Galih segera menoleh lalu mengulas senyum. “Hit Man.”
“Bagus?”
“Lumayan.” Galih melebarkan pahanya, menciptakan ruang di antara selangkangannya lalu menepuknya sambil menatapku.
Aku balas tersenyum lalu duduk di sana. Galih langsung memelukku begitu aku duduk.
Galih menyikap rambutku ke sisi kiri hingga leher bagian kananku terekspos. “Rambutnya kenapa nggak dikeringin?”
“Hair dryer kamu rusak, aku lupa bawa punyaku.”
“Nanti aku beliin.”
Terkadang di waktu-waktu tertentu, aku dan Galih memang menginap di rumahnya. Ya rumahnya telah selesai.
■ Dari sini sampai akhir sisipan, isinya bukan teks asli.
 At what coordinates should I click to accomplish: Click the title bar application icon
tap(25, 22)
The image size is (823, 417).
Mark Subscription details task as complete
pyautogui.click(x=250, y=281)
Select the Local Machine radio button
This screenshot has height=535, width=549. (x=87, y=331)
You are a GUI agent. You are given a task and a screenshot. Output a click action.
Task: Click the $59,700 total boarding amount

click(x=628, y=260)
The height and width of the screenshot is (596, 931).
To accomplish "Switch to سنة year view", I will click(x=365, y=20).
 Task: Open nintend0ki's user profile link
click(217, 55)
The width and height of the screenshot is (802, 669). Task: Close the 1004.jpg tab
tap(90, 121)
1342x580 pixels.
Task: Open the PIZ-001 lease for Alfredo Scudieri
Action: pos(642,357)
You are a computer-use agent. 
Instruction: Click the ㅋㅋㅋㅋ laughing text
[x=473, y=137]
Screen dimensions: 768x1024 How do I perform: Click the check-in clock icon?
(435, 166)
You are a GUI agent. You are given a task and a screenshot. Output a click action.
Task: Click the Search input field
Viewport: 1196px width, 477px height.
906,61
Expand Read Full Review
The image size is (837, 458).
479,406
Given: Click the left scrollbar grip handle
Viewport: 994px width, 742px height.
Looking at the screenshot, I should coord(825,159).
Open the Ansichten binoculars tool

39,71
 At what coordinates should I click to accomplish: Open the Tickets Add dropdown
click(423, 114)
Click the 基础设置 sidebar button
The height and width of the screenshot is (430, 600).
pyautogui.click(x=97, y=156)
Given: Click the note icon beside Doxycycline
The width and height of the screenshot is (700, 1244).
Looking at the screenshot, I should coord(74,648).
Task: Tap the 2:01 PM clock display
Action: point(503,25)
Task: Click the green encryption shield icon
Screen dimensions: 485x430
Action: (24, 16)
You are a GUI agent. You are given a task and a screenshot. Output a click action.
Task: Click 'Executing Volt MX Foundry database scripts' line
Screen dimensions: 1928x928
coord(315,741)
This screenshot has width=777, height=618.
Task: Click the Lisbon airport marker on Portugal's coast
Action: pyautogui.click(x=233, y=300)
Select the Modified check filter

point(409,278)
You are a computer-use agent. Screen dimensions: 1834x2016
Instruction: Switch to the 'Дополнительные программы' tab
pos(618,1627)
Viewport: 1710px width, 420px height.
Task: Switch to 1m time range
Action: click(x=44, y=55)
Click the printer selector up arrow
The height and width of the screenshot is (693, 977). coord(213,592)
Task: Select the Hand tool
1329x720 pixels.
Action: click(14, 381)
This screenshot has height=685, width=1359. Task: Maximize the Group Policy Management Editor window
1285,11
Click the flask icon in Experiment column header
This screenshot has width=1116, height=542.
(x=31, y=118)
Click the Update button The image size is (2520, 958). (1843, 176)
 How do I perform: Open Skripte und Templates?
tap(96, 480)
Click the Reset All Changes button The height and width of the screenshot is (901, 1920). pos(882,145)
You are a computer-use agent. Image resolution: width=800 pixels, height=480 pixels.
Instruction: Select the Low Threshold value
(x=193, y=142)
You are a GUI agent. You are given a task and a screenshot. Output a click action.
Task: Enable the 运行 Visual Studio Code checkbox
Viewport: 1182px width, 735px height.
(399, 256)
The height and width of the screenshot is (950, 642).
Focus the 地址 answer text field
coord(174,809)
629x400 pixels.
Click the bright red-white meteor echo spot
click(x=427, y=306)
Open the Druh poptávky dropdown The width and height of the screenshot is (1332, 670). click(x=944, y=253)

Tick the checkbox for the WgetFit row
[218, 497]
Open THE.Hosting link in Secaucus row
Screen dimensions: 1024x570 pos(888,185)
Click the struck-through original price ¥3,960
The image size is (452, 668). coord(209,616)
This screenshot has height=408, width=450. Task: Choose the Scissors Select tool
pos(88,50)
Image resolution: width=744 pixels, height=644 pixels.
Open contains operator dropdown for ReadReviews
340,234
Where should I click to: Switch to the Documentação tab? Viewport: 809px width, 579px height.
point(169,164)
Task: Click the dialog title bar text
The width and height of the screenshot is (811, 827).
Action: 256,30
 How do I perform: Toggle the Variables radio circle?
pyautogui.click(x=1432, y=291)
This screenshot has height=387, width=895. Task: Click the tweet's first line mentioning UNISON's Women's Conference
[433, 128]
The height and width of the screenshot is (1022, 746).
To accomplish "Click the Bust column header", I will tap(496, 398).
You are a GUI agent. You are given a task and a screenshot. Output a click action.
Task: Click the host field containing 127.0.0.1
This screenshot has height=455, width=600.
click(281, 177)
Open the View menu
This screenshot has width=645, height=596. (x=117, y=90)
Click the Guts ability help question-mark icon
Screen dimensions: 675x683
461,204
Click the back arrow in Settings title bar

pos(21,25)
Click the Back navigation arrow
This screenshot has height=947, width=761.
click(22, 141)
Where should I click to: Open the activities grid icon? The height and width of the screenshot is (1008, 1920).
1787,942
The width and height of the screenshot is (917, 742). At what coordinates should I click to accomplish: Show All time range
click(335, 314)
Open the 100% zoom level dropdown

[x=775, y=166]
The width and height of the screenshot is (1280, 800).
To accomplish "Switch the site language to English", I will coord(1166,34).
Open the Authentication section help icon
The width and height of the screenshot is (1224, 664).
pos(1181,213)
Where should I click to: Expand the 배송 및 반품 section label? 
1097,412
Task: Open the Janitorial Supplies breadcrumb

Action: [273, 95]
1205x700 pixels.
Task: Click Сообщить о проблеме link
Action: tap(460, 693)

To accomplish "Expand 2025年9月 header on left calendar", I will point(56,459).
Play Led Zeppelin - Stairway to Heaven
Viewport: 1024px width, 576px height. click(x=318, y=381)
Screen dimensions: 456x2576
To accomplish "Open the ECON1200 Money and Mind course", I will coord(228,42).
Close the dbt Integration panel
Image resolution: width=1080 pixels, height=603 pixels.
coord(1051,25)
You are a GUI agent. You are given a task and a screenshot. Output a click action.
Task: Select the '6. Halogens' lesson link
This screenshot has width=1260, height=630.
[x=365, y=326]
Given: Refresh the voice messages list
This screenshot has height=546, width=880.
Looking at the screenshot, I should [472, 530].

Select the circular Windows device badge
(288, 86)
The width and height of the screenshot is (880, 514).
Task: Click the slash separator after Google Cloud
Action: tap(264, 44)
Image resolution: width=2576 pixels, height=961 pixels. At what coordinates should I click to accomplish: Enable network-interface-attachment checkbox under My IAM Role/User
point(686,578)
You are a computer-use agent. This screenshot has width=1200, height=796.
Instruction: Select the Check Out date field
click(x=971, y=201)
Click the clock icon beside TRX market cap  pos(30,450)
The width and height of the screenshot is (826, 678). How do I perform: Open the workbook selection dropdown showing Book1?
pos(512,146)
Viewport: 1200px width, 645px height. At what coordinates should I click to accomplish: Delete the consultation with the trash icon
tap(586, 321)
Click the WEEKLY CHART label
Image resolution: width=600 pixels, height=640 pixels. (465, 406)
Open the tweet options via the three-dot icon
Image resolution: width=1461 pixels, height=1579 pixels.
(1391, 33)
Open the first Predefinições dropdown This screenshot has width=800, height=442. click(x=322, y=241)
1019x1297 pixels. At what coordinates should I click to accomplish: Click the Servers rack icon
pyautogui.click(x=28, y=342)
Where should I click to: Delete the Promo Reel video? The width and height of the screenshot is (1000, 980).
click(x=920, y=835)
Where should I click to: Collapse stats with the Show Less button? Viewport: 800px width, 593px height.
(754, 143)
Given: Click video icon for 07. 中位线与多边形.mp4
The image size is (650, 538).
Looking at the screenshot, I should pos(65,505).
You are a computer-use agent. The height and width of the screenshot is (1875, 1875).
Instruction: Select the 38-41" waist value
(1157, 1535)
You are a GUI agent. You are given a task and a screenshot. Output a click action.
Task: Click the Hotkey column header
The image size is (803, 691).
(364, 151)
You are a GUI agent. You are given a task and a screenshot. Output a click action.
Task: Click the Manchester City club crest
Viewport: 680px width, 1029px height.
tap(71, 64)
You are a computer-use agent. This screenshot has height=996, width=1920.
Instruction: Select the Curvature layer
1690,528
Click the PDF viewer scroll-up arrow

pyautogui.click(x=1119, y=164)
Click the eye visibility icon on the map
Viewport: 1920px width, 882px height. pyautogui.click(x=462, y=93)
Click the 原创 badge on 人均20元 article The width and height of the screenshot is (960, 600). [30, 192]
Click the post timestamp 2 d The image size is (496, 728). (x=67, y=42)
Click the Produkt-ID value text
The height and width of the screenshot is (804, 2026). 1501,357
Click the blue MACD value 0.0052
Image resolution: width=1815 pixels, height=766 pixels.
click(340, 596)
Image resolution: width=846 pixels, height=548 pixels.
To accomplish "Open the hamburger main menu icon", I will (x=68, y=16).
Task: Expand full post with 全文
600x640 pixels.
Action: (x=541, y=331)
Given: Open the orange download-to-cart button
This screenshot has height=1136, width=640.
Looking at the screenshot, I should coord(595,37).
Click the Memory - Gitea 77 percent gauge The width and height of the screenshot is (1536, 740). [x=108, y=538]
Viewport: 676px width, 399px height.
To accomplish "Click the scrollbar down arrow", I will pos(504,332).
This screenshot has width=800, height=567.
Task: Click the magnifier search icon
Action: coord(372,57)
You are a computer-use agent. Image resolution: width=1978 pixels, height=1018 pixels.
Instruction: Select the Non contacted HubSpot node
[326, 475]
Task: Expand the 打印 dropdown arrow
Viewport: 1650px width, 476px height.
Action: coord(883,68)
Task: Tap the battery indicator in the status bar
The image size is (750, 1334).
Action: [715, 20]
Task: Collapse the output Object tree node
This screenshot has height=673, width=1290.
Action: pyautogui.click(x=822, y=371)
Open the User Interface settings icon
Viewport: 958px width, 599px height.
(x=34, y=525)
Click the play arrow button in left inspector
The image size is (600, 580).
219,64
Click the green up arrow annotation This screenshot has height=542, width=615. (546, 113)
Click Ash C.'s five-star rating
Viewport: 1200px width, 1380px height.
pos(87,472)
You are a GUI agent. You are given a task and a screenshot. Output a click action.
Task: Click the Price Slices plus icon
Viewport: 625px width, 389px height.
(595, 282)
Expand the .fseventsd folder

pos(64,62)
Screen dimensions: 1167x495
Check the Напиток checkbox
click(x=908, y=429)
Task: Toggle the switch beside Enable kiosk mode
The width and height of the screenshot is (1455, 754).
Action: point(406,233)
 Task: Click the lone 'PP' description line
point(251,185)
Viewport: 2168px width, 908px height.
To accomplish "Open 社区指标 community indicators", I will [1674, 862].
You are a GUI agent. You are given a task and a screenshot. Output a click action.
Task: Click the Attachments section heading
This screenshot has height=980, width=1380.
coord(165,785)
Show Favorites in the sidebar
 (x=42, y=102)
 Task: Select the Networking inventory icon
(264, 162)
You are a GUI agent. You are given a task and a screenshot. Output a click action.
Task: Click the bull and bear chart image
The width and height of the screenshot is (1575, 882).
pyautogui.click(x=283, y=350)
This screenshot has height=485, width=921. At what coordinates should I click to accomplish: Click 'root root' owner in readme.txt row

Dindingnya telah dicat sesuai keinginanku, perabotannya pun telah lengkap. Dan semuanya, aku yang pilih.
Bukan karena aku tidak melibatkan Galih, tapi setiap kutanya pendapatnya atau desain seperti apa yang disukainya, Galih tidak pernah menjawab.
Jawabannya hanya satu. Apa pun yang kamu suka, aku pun suka.
Aku cuman lelah sendiri jika bertanya padanya. Akhirnya aku yang memilih sesuai maunya.
“Aku bawa punyaku aja, lagian aku punya dua kok di apartemen,” tolakku.
“Nggak apa-apa sayang, buat ditaro di sini,” katanya sambil mengecup leherku.
“Aku aja yang beli kalo gitu,” putusku.
“Tapi pake uangku,” katanya.
“Aku juga punya uang.”
“Oke.”
Biasanya, Galih bukanlah orang yang gampang menyerah. Apalagi untuk urusan semacam ini. Galih memang paling tidak suka jika aku menggunakan uangku sendiri.
Tapi kali ini, perhatiannya teralihkan. Makanya dia tidak melawan. Leherku sibuk dia kecup. Tayangan film di depan sana tidak lagi Galih pedulikan.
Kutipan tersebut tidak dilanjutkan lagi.